(Saved data entries)
┌──
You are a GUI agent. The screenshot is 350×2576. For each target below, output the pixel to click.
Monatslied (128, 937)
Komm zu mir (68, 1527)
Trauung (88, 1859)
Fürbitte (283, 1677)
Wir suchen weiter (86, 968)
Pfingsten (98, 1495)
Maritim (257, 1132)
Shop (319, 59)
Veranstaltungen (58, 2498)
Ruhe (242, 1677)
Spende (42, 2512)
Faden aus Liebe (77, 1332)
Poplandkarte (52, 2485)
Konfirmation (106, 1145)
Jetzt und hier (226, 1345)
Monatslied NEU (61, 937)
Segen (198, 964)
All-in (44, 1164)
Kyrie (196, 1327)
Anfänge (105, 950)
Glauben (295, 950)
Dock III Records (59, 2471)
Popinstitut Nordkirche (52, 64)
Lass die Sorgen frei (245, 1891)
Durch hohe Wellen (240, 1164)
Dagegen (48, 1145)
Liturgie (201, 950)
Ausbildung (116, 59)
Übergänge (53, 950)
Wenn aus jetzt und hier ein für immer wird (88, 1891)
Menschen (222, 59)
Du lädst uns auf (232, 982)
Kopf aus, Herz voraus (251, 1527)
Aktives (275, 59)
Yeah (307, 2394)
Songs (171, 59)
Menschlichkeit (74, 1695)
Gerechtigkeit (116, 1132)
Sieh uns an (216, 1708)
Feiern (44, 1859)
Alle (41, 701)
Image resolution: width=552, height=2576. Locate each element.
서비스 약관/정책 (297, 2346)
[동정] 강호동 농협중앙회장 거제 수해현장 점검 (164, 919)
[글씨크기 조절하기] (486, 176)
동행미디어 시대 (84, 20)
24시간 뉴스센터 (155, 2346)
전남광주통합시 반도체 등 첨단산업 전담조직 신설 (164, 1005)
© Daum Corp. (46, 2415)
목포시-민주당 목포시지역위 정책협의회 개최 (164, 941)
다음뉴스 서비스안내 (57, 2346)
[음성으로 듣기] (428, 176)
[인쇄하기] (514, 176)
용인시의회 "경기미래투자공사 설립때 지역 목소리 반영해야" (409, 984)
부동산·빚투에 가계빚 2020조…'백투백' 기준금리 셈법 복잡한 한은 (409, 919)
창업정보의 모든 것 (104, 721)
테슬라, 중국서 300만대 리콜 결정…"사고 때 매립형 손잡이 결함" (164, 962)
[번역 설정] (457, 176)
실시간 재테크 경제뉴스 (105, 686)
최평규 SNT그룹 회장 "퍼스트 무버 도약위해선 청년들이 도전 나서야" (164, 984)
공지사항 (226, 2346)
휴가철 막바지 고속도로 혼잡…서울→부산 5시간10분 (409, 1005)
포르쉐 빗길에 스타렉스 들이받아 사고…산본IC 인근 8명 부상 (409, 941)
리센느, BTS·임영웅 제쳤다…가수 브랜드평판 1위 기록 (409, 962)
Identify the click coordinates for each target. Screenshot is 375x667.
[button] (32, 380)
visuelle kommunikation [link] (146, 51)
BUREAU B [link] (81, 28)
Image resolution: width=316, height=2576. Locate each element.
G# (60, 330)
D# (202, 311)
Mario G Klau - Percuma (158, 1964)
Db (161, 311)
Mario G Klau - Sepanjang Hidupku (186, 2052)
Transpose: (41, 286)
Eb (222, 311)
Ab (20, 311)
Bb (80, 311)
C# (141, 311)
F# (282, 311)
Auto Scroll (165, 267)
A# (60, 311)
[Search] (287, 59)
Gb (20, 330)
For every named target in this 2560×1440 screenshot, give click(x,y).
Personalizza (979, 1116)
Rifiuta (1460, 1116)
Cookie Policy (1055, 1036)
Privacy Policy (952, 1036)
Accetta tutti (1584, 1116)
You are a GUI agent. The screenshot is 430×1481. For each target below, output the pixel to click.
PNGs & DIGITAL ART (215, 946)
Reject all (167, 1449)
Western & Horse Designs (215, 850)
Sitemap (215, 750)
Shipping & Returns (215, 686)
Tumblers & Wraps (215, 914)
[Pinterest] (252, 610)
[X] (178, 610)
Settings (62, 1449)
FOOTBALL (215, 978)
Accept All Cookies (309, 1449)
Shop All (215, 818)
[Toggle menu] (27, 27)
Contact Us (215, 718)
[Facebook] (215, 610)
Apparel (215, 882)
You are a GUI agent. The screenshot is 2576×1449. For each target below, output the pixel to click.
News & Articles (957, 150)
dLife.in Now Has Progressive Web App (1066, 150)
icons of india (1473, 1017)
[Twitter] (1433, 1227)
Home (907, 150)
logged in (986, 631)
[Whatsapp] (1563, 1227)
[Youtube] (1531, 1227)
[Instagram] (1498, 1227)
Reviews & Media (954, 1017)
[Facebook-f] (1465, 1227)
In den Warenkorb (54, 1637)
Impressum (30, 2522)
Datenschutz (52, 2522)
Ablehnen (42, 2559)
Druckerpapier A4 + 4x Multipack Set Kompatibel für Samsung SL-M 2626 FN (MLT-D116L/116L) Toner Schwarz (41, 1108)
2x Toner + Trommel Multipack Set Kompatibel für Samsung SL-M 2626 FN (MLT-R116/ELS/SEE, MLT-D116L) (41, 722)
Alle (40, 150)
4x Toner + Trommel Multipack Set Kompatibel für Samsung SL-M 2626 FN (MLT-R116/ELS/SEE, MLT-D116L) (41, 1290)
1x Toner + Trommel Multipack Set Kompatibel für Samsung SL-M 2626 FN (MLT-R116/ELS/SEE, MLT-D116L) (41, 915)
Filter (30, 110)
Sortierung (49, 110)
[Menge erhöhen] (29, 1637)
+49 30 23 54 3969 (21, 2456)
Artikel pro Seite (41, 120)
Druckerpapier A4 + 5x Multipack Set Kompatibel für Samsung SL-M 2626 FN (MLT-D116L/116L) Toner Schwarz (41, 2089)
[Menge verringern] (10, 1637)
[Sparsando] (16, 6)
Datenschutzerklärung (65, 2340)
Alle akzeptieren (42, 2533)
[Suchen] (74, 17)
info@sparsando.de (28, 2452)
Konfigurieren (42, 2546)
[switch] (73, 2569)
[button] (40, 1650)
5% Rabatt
└──
• _What you are asked to do_
In the entries above, restate word for word the lines between the one holding "Lass die Sorgen frei (245, 1891)" and the one holding "[인쇄하기] (514, 176)", inclusive, and nothing besides.

• _Written response_
Lass die Sorgen frei (245, 1891)
Durch hohe Wellen (240, 1164)
Dagegen (48, 1145)
Liturgie (201, 950)
Ausbildung (116, 59)
Übergänge (53, 950)
Wenn aus jetzt und hier ein für immer wird (88, 1891)
Menschen (222, 59)
Du lädst uns auf (232, 982)
Kopf aus, Herz voraus (251, 1527)
Aktives (275, 59)
Yeah (307, 2394)
Songs (171, 59)
Menschlichkeit (74, 1695)
Gerechtigkeit (116, 1132)
Sieh uns an (216, 1708)
Feiern (44, 1859)
Alle (41, 701)
Image resolution: width=552, height=2576. Locate each element.
서비스 약관/정책 (297, 2346)
[동정] 강호동 농협중앙회장 거제 수해현장 점검 (164, 919)
[글씨크기 조절하기] (486, 176)
동행미디어 시대 (84, 20)
24시간 뉴스센터 (155, 2346)
전남광주통합시 반도체 등 첨단산업 전담조직 신설 (164, 1005)
© Daum Corp. (46, 2415)
목포시-민주당 목포시지역위 정책협의회 개최 (164, 941)
다음뉴스 서비스안내 (57, 2346)
[음성으로 듣기] (428, 176)
[인쇄하기] (514, 176)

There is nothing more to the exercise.